Money Magazine’s College Rankings Examine How Much ‘Value’ Students Get
The folks at Money magazine are largely doing the work the White House sought to do but hasn’t: rate colleges and universities by the extra boost they give students in landing financially rewarding careers.
Released this week, Money’s rating system ranks more than 700 schools according to an in-house rubric for measuring how much value a college offers students given its price of attendance.
It’s the second installment of Money’s college rankings issue, building on last year’s debut. The free version shows the viewer the college’s value-added score, the average net price and the average early career earnings. The premium version includes more statistics.

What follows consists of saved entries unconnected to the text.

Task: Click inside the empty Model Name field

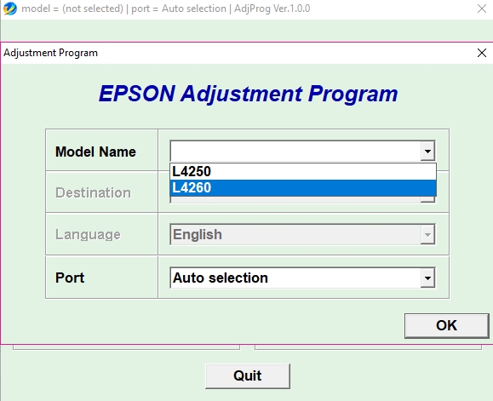Action: pos(295,152)
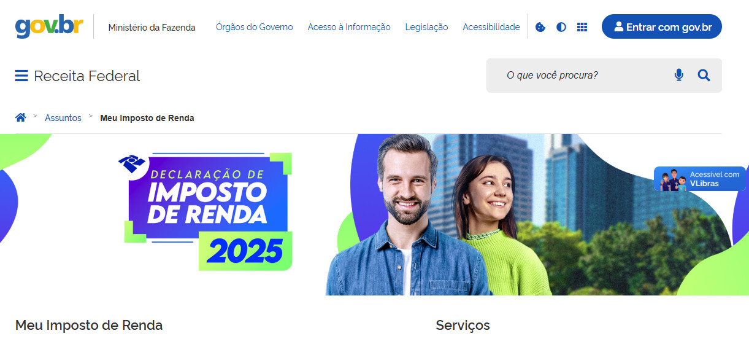Open Acesso à Informação menu item

[x=349, y=27]
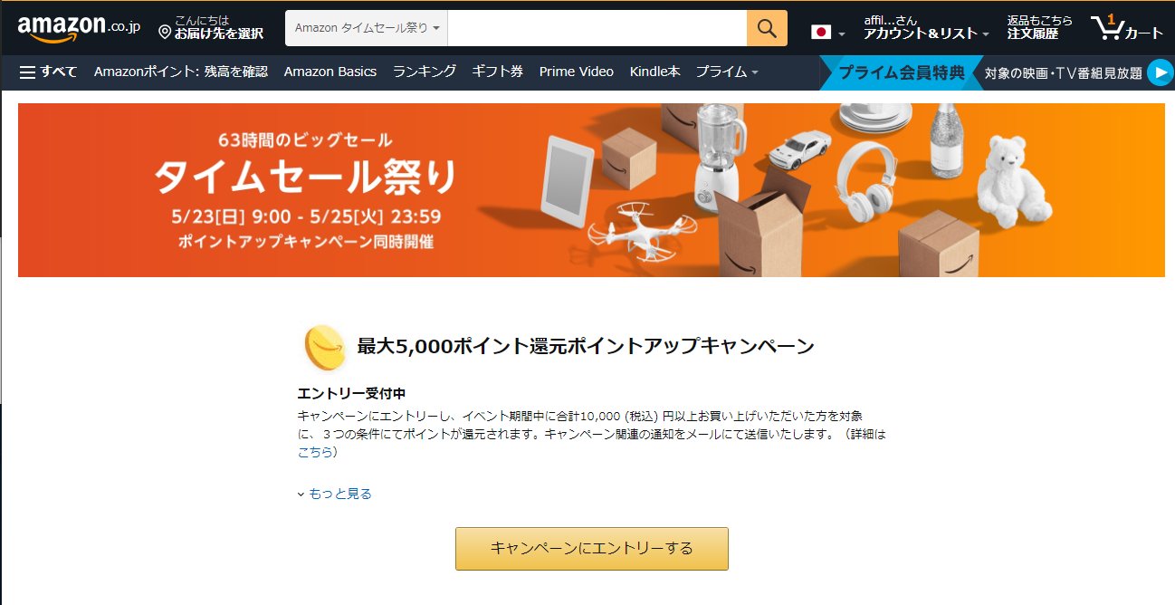Open the shopping cart icon
This screenshot has width=1175, height=605.
tap(1127, 28)
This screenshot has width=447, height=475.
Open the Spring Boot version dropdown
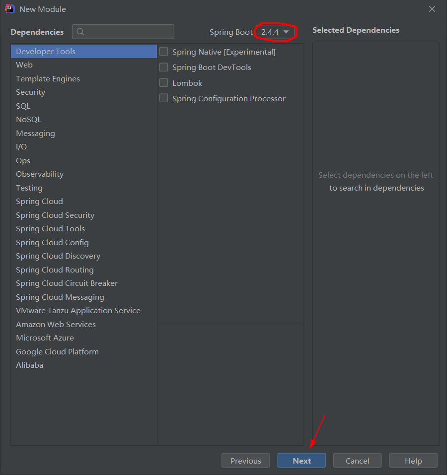point(276,32)
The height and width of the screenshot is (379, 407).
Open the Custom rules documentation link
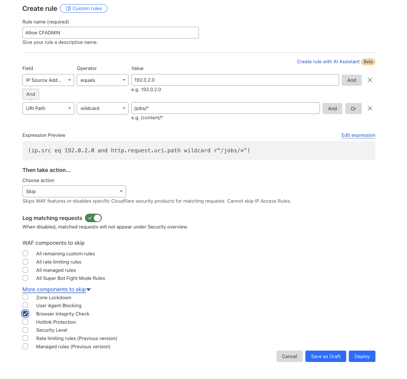point(84,9)
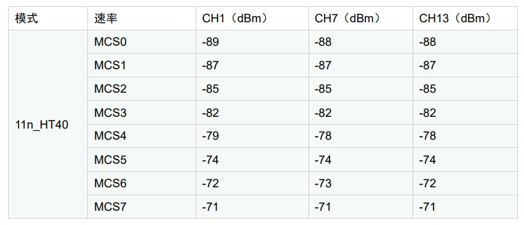524x225 pixels.
Task: Click the 速率 column header
Action: (142, 19)
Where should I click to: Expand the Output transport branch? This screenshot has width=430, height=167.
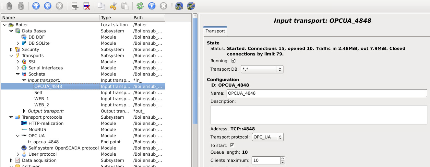point(24,111)
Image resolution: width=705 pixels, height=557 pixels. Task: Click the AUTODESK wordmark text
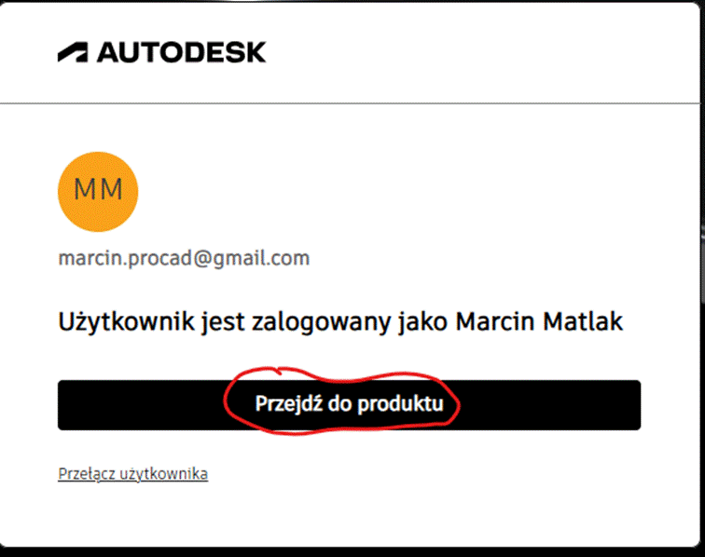(x=181, y=52)
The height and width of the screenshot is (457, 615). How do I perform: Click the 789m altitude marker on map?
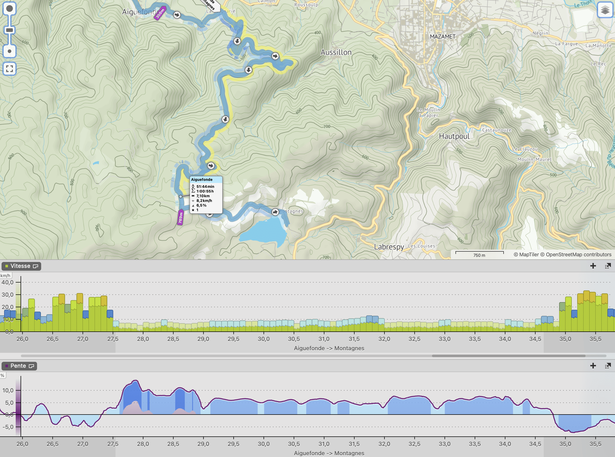coord(180,217)
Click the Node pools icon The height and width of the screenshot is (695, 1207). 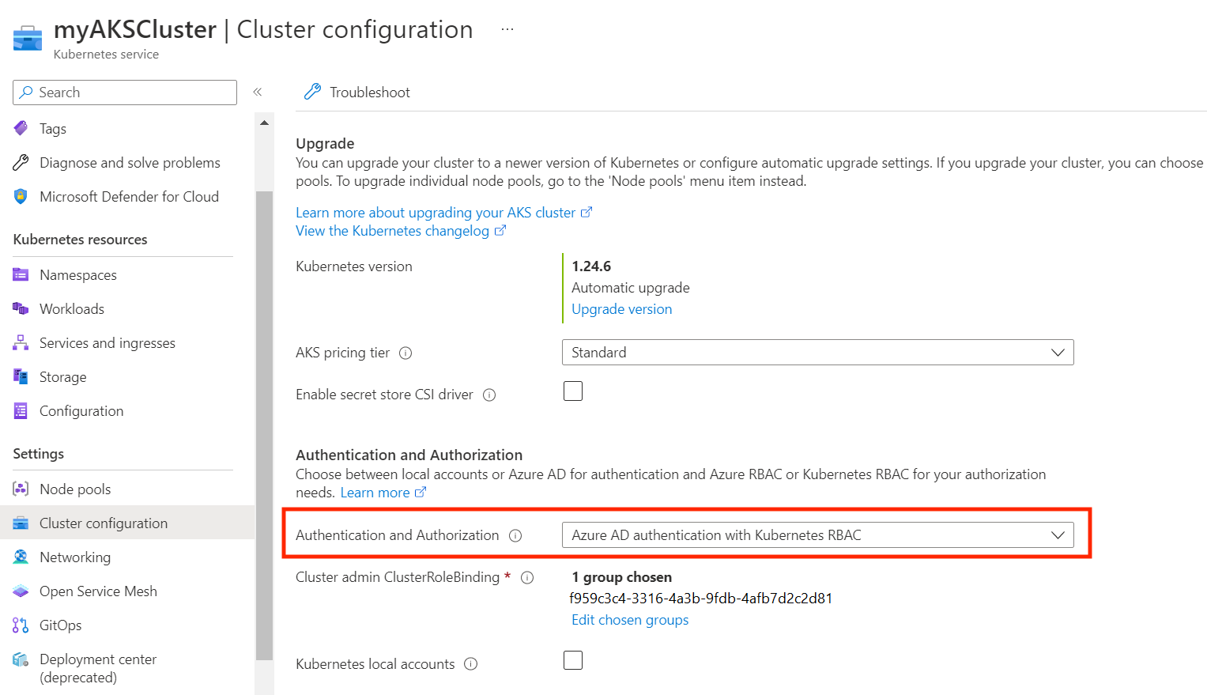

Some of the data used to calculate schools’ scores rely on third-party websites including PayScale and, to a smaller degree, RateMyProfessor. The methodology also takes into account average test scores, graduation rates, share of students with Pell Grants and other indicators. The full list is laid out here.
Last year EWA Radio’s Emily Richmond and I interviewed Money’s lead writer for the rankings project, Kim Clark. The conversation centered around the story ideas reporters might find in the ratings and the the limits to datasets that rely on third-party resources like PayScale.
Listen to the Interview with Kim Clark
Much of the difficulty in finding reliable information on the value colleges provide students can be traced back to a federal restriction on certain types of student information that the higher education lobby supported. Passed in 2008, the congressional ban prohibited the federal government from creating a student unit record system that would collect information about every student’s ability to graduate, pay off debt and other key factors that weigh into the effectiveness of a college or university.
During EWA’s Higher Education seminar last year, Clark argued that colleges’ opposition to something like a student unit record system has come back to haunt the postsecondary sector. “Institutions have been fighting accountability for years,” Clark said. “A lot of this stuff we’re having to get outside of the institution because they refused to provide accurate information.”